Les Justes
Jean Robert Boissier
Année de nomination : 1994Date de naissance : 22/08/1892
Date de décès : 23/01/1977
Profession : Viticulteur
Lucie (Paut) Boissier
Année de nomination : 1994Date de naissance : 07/01/1890
Date de décès : 30/05/1966
Profession : Viticulteur
Département : Gard
Région : Occitanie
Personnes sauvées
Cérémonies
L'histoire
Lorsque les Allemands envahirent la Belgique le 14 mai 1940, dix-huit membres de la famille Szafran s’enfuirent d’Anvers en compagnie de plusieurs de leurs voisins. La Croix-Rouge les dirigea vers Nîmes, dans le Gard. Les Szafran louèrent alors deux appartements, situés au 43 rue Notre-Dame et au 10 rue Pavée. Ils reprirent une vie relativement normale du 27 mai 1940 jusqu’au 26 août 1942.

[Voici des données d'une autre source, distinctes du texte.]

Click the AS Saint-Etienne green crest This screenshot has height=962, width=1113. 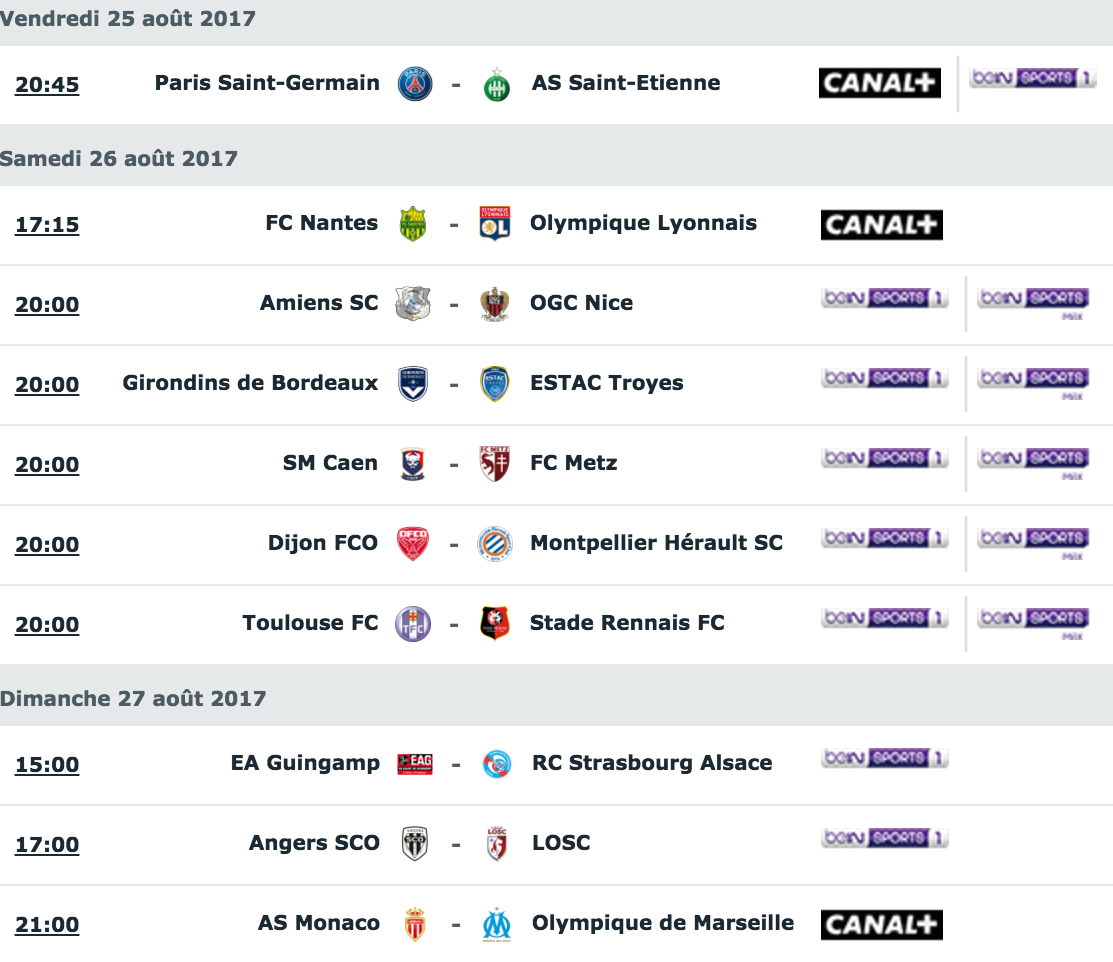click(497, 84)
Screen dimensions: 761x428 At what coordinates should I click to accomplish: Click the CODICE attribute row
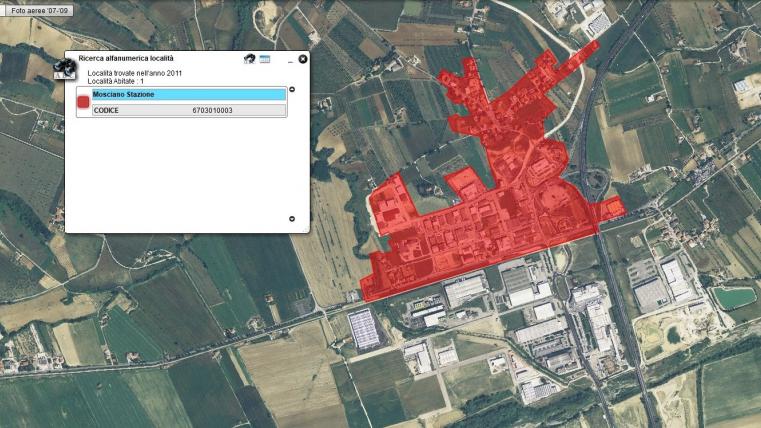(x=189, y=111)
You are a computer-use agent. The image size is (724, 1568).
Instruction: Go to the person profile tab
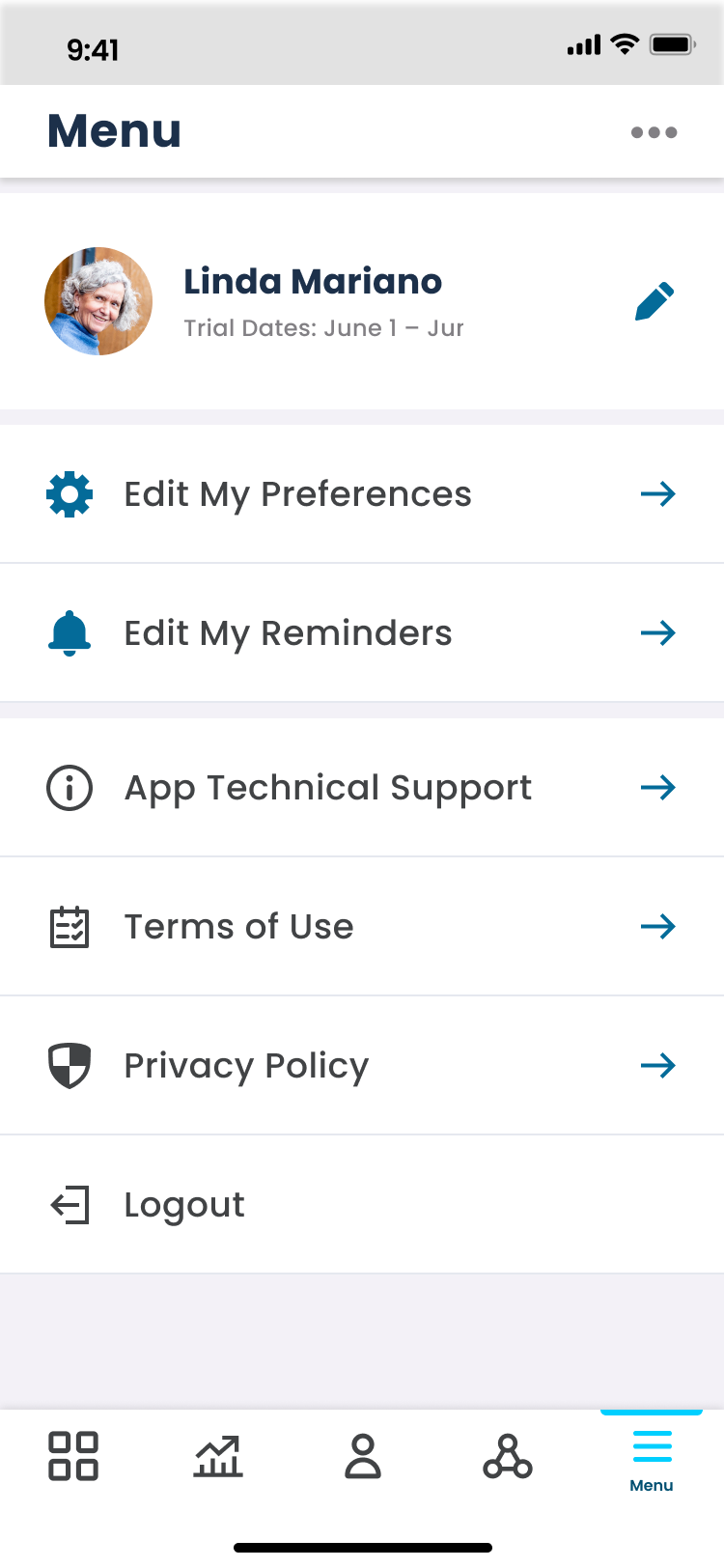[363, 1456]
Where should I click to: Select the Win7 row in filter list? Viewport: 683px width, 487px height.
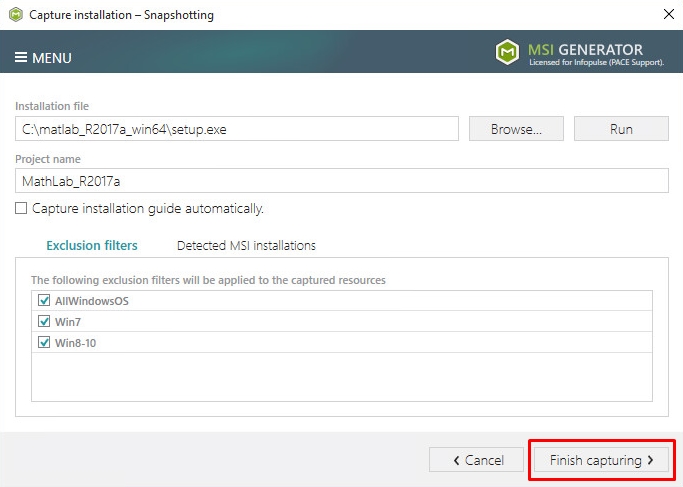342,321
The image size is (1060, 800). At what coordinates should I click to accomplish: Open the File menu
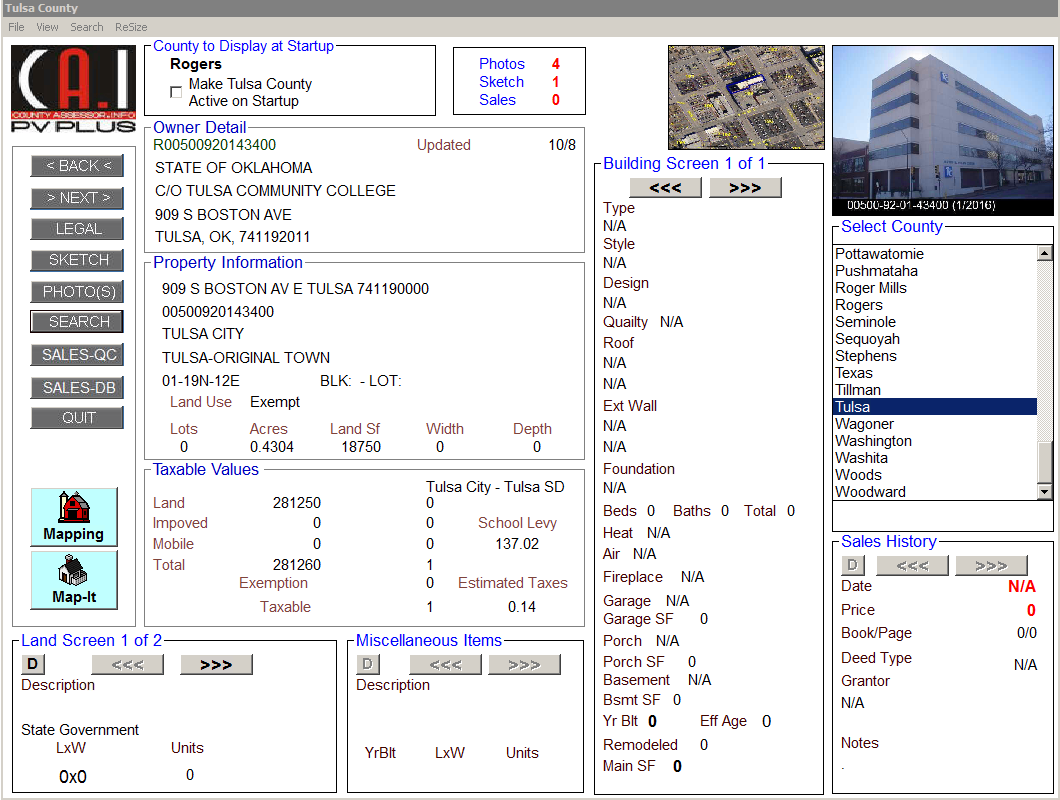[x=16, y=27]
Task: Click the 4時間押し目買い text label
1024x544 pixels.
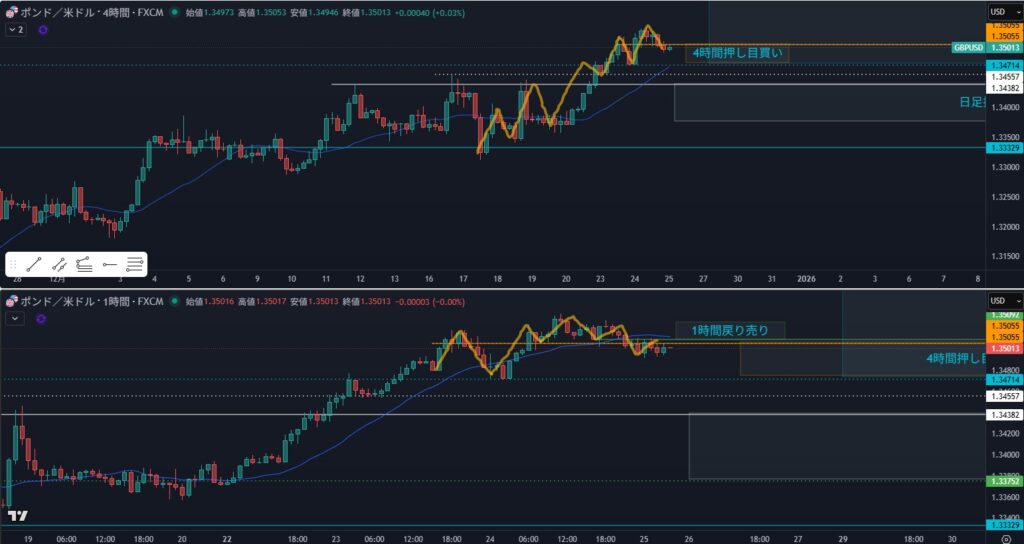Action: (x=738, y=52)
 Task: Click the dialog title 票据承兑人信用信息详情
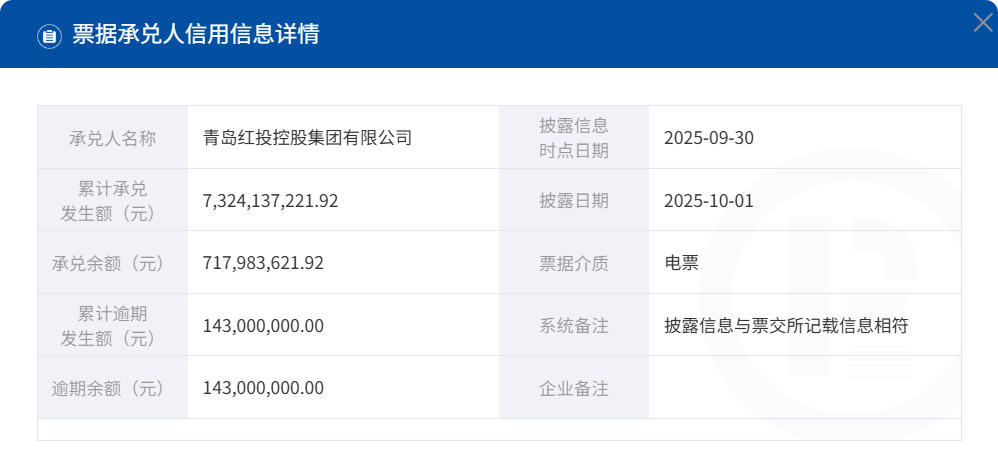tap(196, 35)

Lors de la rafle du 26 août, certains membres de la famille furent arrêtés et déportés vers Drancy, avant d’être acheminés à Auschwitz, comme de nombreux hommes, femmes et enfants, valides ou non. Cette nuit-là, la police française arrêta 190 personnes à Nîmes.
Symcha Szafran, alors âgé de quinze ans, était membre de la troupe locale des Éclaireurs Israélites de France (EIF). La situation changea durant l’été 1942. Le 25 août 1942, à la veille des grandes rafles de Juifs dans les villes du sud de la France, le chef de troupe de Symcha, Pierre Simon, l’avertit qu’une rafle visant les Juifs âgés de 16 à 65 ans était imminente. Les personnes arrêtées devaient être envoyées en Allemagne pour le travail obligatoire. Il lui conseilla de se cacher.
Le lendemain, toute la famille de l’adolescent, bien qu’avertie elle aussi, fut arrêtée et déportée. Pierre Simon vint alors chercher Symcha dans sa cachette et le conduisit chez les Boissier, des viticulteurs de Caveirac, près de Nîmes, qui acceptèrent de l’abriter. Durant l’Occupation, et au péril de leur vie, ils sauvèrent également un déserteur autrichien de l’armée allemande.
Les vendanges battaient leur plein ; les Boissier présentèrent le jeune Juif comme un cousin, étudiant à Paris, venu travailler dans les vignes jusqu’à la rentrée. Symcha resta chez eux pendant un mois, traité comme un membre de la famille. Lorsqu’il dut repartir à la fin du mois d’octobre, ne pouvant prolonger son séjour sans éveiller les soupçons, les Boissier lui procurèrent une fausse carte d’identité et l’adressèrent au curé du village, le père Saint-Martin. Celui-ci l’envoya dans la famille Puech, qui recevra plus tard la médaille des Justes parmi les Nations.
Un jour, une femme apprit sa présence chez les Puech. Pour des raisons de sécurité évidentes, Symcha dut partir et se réfugia chez des cousins des Puech, les Guiraud, à Lamailleté, une ferme située à Lasalle, où il resta jusqu’en avril 1943.
Avec les deux fils Guiraud, Symcha décida de rejoindre le maquis de Lasalle. Tous trois devinrent résistants jusqu’en 1944, année de leur démobilisation.
Les relations entre le jeune homme et ses sauveurs, puis entre leurs enfants et petits-enfants, se poursuivirent longtemps après la guerre.
Le 25 octobre 1994, Yad Vashem Institut International pour la Mémoire de la Shoah a décerné à Jean et Lucie Boissier le titre de Juste parmi les Nations.